### Record set:

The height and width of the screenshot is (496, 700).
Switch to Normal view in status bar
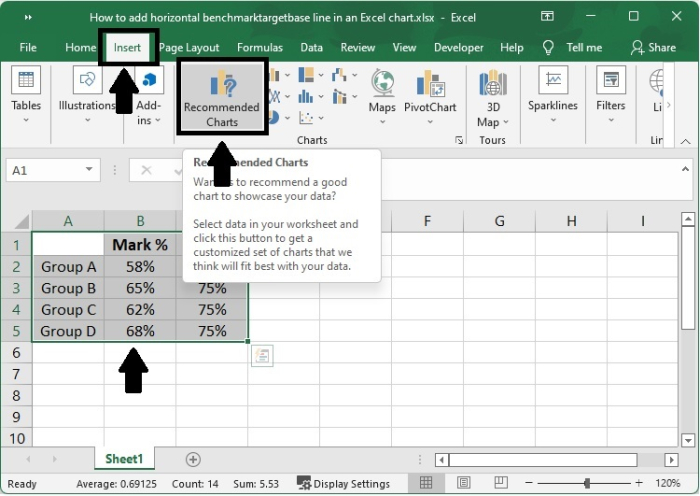(426, 483)
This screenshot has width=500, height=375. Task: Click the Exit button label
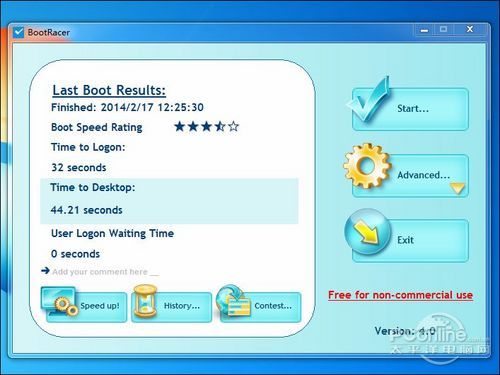[405, 240]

### To do:
Every entry above needs to be duplicated exactly, without its images.

### Response for this exercise:
The height and width of the screenshot is (496, 700).
Switch to Normal view in status bar
(426, 483)
This screenshot has width=500, height=375. Task: Click the Exit button label
[405, 240]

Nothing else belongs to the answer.